Segment Start: Source information
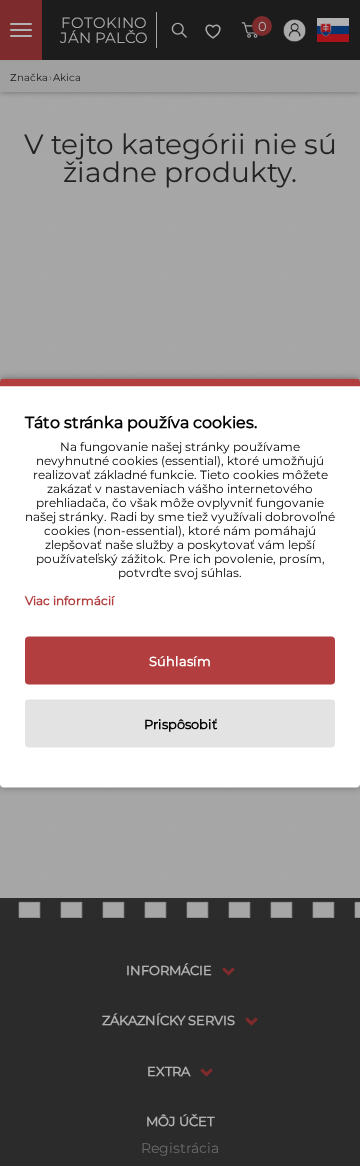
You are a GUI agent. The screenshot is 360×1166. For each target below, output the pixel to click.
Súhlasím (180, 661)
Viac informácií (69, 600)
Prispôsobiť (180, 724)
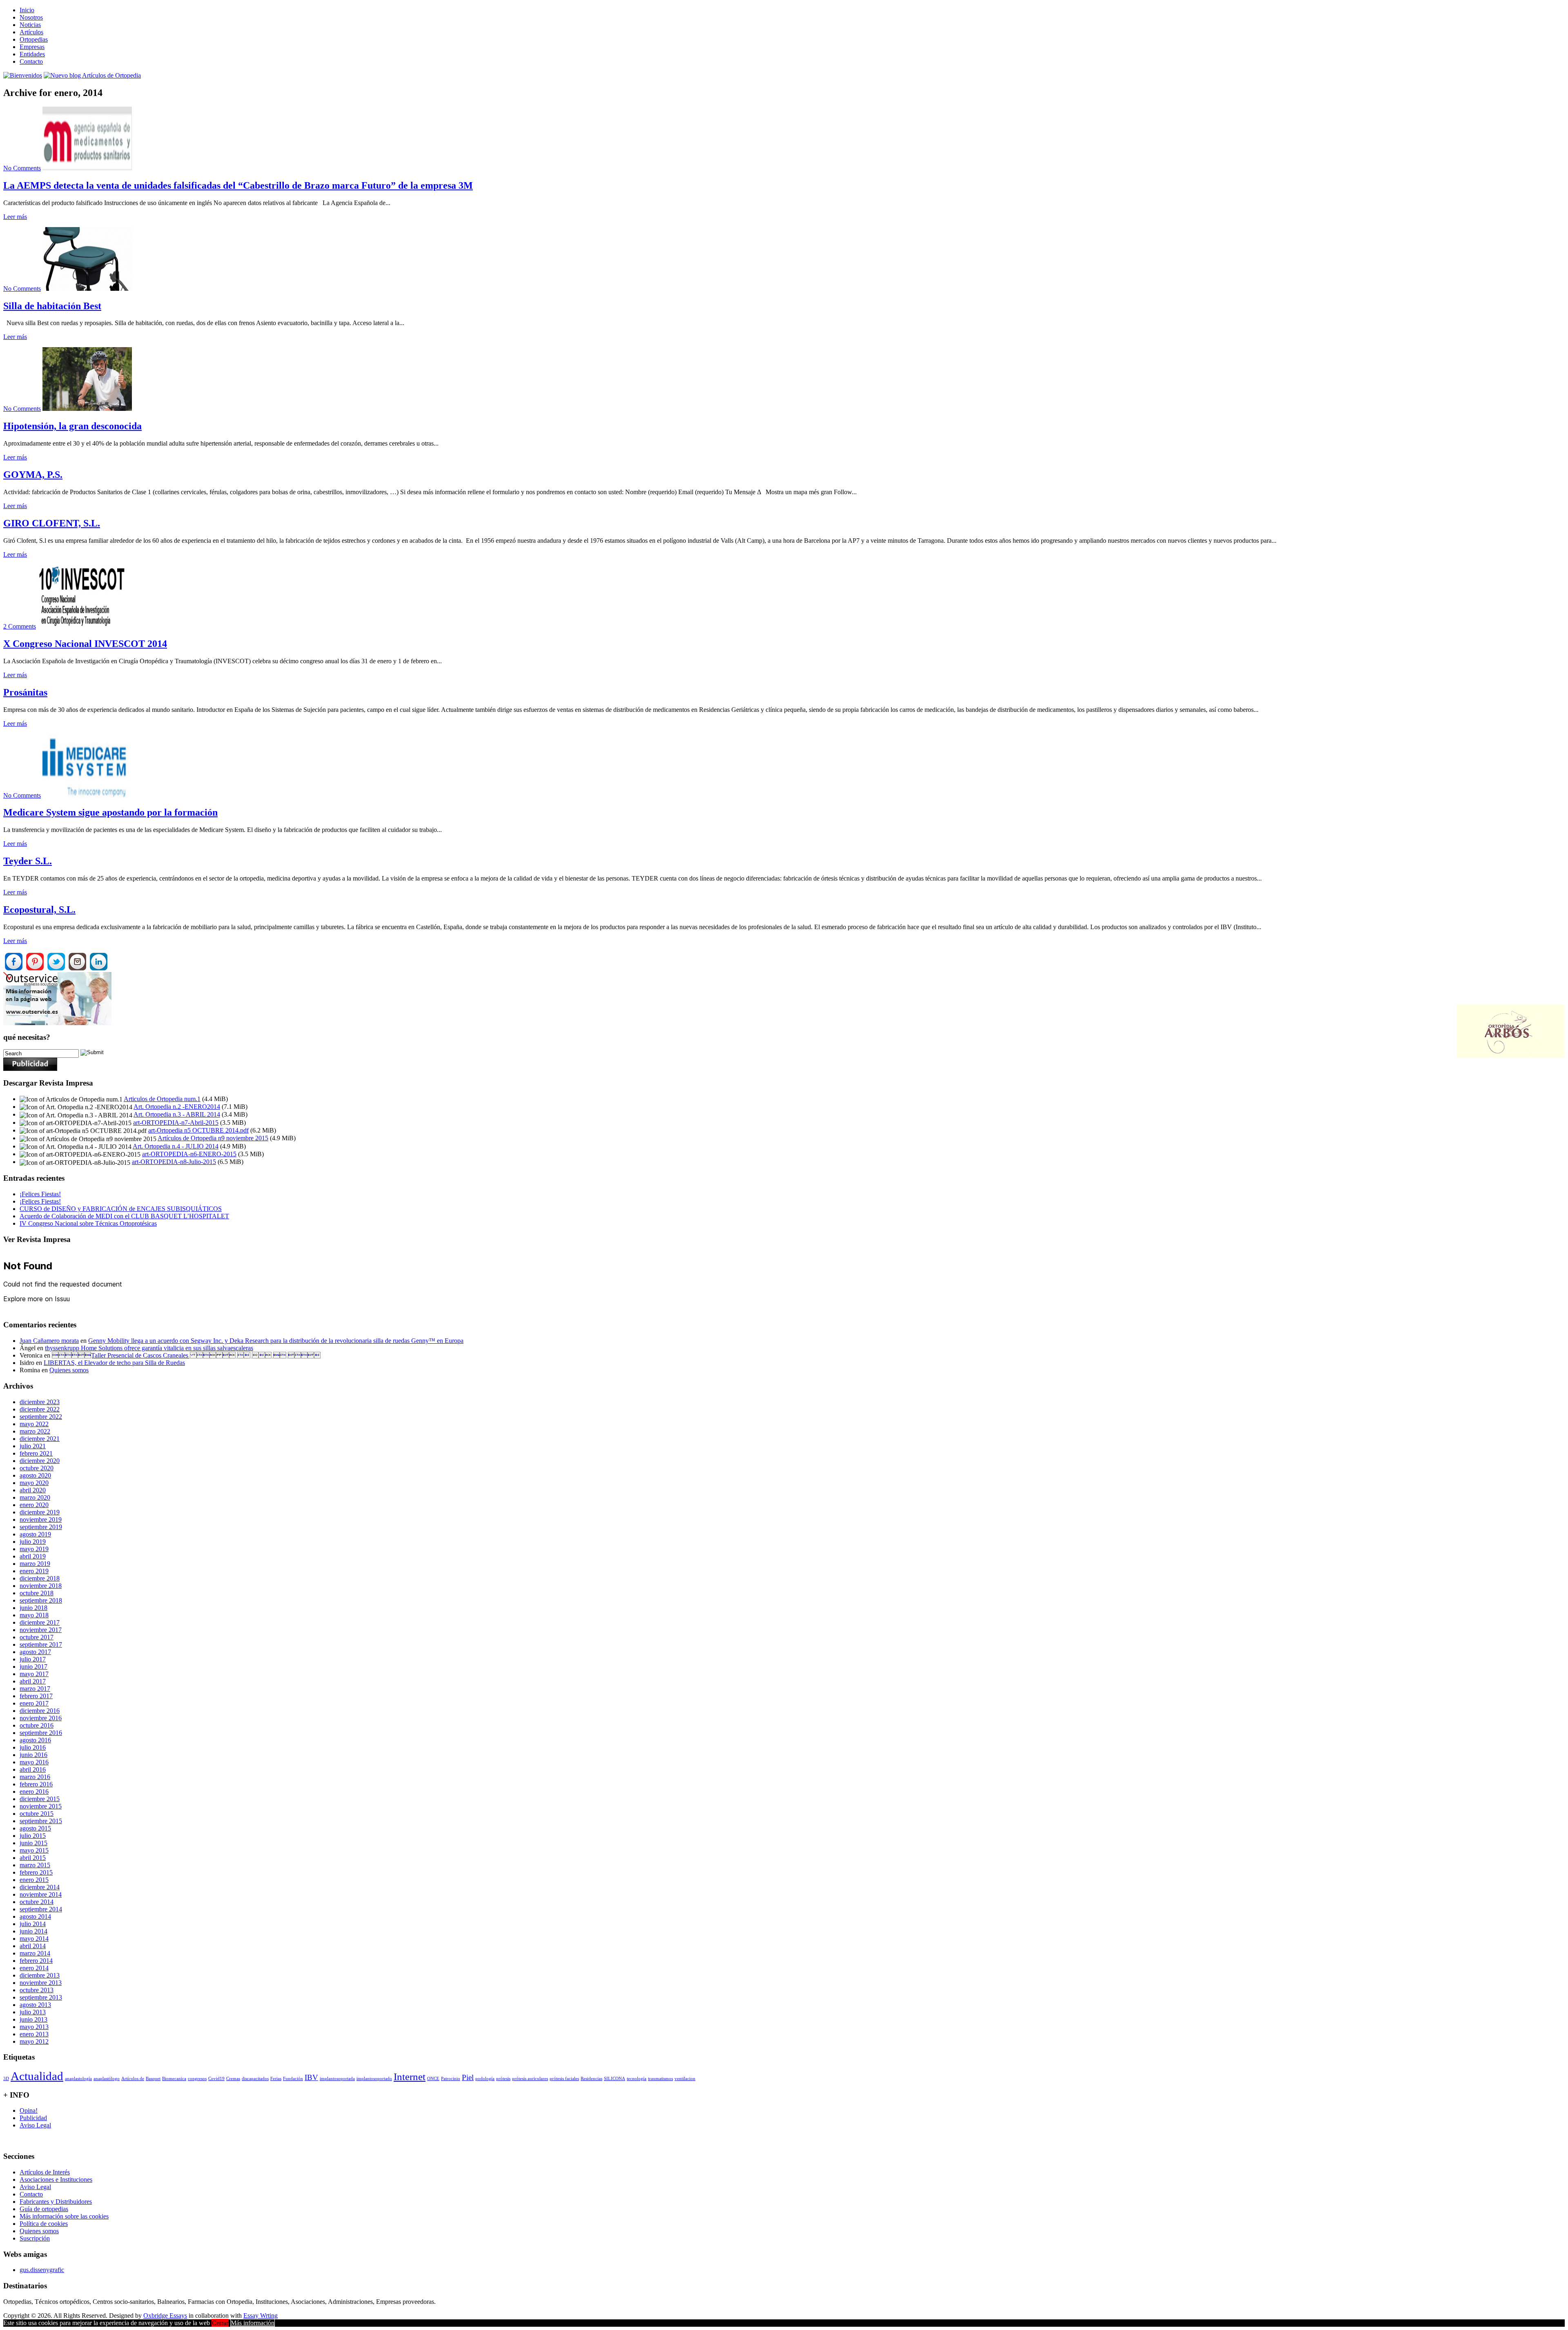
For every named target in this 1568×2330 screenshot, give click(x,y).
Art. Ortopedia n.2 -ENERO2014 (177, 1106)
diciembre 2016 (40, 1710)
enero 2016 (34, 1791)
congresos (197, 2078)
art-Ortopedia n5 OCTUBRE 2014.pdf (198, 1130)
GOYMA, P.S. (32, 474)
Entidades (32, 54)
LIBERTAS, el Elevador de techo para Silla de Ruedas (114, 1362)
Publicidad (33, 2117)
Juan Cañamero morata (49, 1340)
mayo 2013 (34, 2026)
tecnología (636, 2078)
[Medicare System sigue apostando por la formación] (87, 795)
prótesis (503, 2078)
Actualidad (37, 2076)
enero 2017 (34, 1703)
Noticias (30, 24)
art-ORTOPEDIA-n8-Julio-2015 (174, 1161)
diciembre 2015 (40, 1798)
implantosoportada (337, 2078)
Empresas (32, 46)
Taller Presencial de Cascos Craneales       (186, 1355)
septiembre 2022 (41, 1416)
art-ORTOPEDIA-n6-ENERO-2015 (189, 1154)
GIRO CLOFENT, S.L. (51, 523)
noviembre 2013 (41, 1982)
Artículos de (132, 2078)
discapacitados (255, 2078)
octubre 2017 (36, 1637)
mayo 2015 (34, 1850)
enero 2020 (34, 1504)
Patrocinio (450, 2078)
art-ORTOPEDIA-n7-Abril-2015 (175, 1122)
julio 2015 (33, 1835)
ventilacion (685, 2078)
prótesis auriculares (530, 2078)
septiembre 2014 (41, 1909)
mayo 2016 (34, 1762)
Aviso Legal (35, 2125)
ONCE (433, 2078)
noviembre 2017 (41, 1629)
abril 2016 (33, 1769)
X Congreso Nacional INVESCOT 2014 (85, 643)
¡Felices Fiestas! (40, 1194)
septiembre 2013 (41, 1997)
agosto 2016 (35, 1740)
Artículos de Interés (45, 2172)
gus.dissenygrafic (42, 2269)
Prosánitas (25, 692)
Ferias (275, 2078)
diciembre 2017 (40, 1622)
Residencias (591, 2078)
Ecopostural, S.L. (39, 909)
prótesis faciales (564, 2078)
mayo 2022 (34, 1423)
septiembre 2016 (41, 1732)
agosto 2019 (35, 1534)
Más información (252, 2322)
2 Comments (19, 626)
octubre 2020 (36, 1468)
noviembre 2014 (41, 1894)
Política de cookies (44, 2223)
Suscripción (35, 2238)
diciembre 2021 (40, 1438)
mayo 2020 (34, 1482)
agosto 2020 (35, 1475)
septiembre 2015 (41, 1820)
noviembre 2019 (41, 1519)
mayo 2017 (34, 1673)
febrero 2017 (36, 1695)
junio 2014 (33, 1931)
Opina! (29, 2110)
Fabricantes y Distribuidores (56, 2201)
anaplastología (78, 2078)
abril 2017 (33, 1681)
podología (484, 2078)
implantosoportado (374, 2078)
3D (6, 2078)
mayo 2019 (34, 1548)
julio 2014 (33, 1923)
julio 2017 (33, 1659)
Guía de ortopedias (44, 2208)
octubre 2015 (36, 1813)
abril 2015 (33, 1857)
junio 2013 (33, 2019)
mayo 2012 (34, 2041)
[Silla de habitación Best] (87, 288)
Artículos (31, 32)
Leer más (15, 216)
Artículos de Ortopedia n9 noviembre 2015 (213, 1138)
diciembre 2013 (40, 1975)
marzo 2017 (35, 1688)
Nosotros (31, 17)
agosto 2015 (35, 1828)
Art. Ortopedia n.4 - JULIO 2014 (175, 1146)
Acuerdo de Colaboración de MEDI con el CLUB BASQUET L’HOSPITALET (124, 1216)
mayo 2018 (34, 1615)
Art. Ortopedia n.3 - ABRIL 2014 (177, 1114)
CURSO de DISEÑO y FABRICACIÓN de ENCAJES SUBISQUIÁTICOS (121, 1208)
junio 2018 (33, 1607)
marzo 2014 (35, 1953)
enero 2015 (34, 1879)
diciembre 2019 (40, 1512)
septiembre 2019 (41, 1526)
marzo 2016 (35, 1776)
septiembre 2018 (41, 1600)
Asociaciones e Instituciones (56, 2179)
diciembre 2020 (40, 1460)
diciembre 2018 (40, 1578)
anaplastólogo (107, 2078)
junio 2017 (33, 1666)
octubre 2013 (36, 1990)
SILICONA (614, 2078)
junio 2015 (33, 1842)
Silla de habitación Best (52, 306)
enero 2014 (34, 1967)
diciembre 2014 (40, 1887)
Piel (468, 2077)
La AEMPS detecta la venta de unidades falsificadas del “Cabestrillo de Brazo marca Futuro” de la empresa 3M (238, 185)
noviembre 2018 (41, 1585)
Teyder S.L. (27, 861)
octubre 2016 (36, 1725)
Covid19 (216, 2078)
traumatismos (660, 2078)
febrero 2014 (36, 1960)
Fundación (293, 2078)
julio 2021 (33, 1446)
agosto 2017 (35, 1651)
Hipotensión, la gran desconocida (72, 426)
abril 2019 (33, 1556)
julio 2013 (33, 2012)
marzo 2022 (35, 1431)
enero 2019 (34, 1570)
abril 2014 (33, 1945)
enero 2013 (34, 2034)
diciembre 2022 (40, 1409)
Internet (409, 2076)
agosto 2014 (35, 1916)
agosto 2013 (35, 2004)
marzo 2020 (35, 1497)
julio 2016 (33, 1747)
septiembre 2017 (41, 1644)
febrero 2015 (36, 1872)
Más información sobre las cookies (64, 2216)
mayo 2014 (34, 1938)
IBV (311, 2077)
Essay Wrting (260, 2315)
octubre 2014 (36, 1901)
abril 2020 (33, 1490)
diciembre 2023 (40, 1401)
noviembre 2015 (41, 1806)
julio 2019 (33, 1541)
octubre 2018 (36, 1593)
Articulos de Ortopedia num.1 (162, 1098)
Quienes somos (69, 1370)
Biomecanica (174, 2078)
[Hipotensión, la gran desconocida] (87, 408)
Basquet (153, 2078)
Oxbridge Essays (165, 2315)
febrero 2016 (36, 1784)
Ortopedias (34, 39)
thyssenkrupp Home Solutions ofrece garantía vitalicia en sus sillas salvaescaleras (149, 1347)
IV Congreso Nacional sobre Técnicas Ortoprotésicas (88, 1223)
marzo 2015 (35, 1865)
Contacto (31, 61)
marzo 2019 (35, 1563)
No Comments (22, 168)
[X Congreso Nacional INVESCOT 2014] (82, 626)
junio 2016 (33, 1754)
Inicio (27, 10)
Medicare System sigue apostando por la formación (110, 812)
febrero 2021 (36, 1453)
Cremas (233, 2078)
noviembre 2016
Segment End: Source information
* **What you will do**
Look above for the line with "marzo 2016 (35, 1776)" and the line with "noviembre 2018 (41, 1585)"; transcribe both and all lines in between, exactly, and nothing else.

* **Written solution**
marzo 2016 (35, 1776)
septiembre 2018 (41, 1600)
Asociaciones e Instituciones (56, 2179)
diciembre 2020 (40, 1460)
diciembre 2018 (40, 1578)
anaplastólogo (107, 2078)
junio 2017 (33, 1666)
octubre 2013 (36, 1990)
SILICONA (614, 2078)
junio 2015 (33, 1842)
Silla de habitación Best (52, 306)
enero 2014 (34, 1967)
diciembre 2014 (40, 1887)
Piel (468, 2077)
La AEMPS detecta la venta de unidades falsificadas del “Cabestrillo de Brazo marca Futuro” de la empresa 3M (238, 185)
noviembre 2018 (41, 1585)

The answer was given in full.